» **WHAT NEEDS TO BE DONE**: Once the line containing "Viewport: 1032px width, 680px height." is found, retype it and each line after it through the last entry below, word for word, and nothing else.

Dataset entries
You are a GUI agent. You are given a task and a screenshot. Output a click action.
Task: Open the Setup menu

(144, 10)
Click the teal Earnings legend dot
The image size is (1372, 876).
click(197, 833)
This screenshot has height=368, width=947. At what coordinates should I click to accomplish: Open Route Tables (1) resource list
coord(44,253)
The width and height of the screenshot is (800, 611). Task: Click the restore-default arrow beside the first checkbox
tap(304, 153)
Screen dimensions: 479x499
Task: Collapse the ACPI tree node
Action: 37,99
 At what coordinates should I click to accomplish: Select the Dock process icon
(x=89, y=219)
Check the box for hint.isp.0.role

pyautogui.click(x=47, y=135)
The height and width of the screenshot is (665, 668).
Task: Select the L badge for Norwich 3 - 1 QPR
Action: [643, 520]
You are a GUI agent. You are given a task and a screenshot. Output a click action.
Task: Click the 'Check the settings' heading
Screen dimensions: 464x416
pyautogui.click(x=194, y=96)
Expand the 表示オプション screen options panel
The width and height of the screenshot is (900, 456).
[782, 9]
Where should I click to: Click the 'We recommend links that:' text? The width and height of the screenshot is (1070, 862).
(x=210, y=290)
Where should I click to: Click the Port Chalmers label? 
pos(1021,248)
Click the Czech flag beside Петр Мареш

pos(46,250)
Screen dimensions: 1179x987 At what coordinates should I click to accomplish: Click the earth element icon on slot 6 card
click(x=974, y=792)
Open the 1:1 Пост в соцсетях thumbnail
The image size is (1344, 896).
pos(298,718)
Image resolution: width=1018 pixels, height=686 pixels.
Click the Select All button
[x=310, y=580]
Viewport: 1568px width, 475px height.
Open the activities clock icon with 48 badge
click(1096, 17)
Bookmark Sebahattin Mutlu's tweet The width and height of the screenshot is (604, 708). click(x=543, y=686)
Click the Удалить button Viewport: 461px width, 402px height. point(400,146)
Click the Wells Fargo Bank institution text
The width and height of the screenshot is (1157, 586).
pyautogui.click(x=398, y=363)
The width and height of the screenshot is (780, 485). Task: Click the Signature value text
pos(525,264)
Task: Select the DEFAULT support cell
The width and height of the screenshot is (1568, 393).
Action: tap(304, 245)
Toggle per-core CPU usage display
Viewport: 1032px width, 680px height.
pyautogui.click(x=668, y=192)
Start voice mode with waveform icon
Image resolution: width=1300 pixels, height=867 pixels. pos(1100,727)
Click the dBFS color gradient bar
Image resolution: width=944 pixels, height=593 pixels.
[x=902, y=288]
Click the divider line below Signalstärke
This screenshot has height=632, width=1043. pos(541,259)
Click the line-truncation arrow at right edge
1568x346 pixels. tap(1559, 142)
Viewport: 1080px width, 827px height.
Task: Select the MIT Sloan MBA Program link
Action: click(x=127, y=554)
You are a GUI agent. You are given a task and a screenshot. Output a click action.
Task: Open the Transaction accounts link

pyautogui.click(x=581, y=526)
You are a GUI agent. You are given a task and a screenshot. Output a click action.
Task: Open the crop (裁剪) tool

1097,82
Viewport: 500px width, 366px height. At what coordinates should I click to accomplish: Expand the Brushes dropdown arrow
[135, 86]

» **SOLUTION**:
Viewport: 1032px width, 680px height.
pyautogui.click(x=668, y=192)
Start voice mode with waveform icon
Image resolution: width=1300 pixels, height=867 pixels. pos(1100,727)
Click the dBFS color gradient bar
Image resolution: width=944 pixels, height=593 pixels.
[x=902, y=288]
Click the divider line below Signalstärke
This screenshot has height=632, width=1043. pos(541,259)
Click the line-truncation arrow at right edge
1568x346 pixels. tap(1559, 142)
Viewport: 1080px width, 827px height.
Task: Select the MIT Sloan MBA Program link
Action: click(x=127, y=554)
You are a GUI agent. You are given a task and a screenshot. Output a click action.
Task: Open the Transaction accounts link

pyautogui.click(x=581, y=526)
You are a GUI agent. You are given a task and a screenshot. Output a click action.
Task: Open the crop (裁剪) tool

1097,82
Viewport: 500px width, 366px height. At what coordinates should I click to accomplish: Expand the Brushes dropdown arrow
[135, 86]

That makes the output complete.